Nothing exemplifies the neoliberal policy consensus that dominates U.S. politics quite like NAFTA. The trade pact germinated under Bush I and flowered under Clinton/Gore. Bush II tends it like a conscientious gardener; he is even trying to harvest its seeds and plant them in Central America, hybridized as CAFTA. (There goes my garden-metaphor quota for the month.)
Nativist NAFTA critics like Pat Buchanan and anti-corporate opponents like Ralph Nader operate outside the mainstream. Rebuked as apostates by the major parties, they prove the rule: As divided as they are over the war, environmental policy, and other issues, political elites believe on faith that global trade must be promoted by public policy. Hillary Rodham Clinton and George W. Bush may not agree on much, but they converge on this point. (On the war, HRC's major beef with GWB hinges on troop levels, but that's another story.)
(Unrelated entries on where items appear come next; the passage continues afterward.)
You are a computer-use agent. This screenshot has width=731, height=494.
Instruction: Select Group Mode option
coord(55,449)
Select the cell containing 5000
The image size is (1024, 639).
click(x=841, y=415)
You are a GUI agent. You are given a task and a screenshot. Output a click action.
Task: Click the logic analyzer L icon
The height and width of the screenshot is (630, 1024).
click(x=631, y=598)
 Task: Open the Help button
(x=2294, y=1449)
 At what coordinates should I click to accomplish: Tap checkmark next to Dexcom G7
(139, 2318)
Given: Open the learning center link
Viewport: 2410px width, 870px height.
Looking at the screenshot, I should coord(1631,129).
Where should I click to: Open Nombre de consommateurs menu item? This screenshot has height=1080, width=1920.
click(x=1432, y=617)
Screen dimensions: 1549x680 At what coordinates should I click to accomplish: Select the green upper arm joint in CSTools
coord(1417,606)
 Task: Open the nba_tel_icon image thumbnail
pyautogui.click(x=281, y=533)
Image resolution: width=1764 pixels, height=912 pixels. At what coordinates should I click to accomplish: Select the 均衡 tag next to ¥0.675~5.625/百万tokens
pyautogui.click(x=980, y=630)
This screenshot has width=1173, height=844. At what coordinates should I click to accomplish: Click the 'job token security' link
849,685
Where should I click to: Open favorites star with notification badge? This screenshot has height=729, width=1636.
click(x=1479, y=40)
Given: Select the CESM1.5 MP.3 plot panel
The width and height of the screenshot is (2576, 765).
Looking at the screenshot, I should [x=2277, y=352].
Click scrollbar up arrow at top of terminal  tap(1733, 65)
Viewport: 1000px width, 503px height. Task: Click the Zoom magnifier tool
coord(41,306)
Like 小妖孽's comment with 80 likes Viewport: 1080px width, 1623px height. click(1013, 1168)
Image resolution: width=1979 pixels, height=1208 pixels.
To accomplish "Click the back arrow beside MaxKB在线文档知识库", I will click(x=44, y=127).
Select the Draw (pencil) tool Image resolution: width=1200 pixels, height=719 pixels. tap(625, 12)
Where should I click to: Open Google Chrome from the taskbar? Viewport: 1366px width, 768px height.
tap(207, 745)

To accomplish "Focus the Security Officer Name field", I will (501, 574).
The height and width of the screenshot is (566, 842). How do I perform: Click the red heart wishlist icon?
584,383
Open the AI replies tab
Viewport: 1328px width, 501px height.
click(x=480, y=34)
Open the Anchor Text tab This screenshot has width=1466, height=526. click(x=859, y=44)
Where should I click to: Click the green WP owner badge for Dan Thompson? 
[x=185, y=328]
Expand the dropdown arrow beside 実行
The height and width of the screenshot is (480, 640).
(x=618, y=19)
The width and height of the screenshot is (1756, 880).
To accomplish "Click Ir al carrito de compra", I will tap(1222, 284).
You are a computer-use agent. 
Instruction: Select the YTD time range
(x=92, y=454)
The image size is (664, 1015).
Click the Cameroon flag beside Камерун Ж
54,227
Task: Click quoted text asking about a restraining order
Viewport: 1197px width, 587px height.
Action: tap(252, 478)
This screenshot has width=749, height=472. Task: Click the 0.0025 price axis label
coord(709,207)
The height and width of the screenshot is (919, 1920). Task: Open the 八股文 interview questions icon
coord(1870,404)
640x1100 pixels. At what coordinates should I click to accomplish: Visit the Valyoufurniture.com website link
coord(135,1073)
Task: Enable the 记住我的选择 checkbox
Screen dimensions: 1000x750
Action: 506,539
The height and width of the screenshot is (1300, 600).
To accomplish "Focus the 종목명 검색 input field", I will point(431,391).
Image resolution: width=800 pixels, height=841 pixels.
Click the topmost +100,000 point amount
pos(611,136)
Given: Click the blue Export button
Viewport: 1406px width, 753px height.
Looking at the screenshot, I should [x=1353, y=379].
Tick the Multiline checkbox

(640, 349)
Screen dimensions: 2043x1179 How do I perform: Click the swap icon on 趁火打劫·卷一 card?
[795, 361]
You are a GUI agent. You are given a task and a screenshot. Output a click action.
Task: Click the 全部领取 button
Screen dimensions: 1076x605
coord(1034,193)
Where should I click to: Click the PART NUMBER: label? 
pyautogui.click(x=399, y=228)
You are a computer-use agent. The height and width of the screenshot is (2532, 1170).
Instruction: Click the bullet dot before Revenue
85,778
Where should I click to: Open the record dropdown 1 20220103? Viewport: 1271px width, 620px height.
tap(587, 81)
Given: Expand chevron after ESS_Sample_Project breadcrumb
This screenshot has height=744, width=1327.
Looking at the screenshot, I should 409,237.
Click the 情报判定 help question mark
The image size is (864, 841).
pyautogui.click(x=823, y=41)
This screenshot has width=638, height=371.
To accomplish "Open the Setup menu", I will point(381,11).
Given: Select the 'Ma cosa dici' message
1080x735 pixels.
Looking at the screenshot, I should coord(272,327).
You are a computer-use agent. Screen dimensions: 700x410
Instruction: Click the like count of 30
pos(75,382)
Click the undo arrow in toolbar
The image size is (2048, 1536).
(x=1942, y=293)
The heated debate in Congress over immigration, which gained new life last week when a bipartisan Senate deal collapsed, has touched very little on NAFTA -- just as the question of God's existence probably doesn't figure much in Vatican fights over papal succession.
But the two issues are intimately related, for NAFTA stipulates that capital and goods must flow freely across the U.S.-Mexico border, while leaving policy about labor -- i.e., people -- to the pleasure of the respective national governments.
Environmentalists could intervene in the immigration battle by altering the terms of debate. But so far, they've been silent.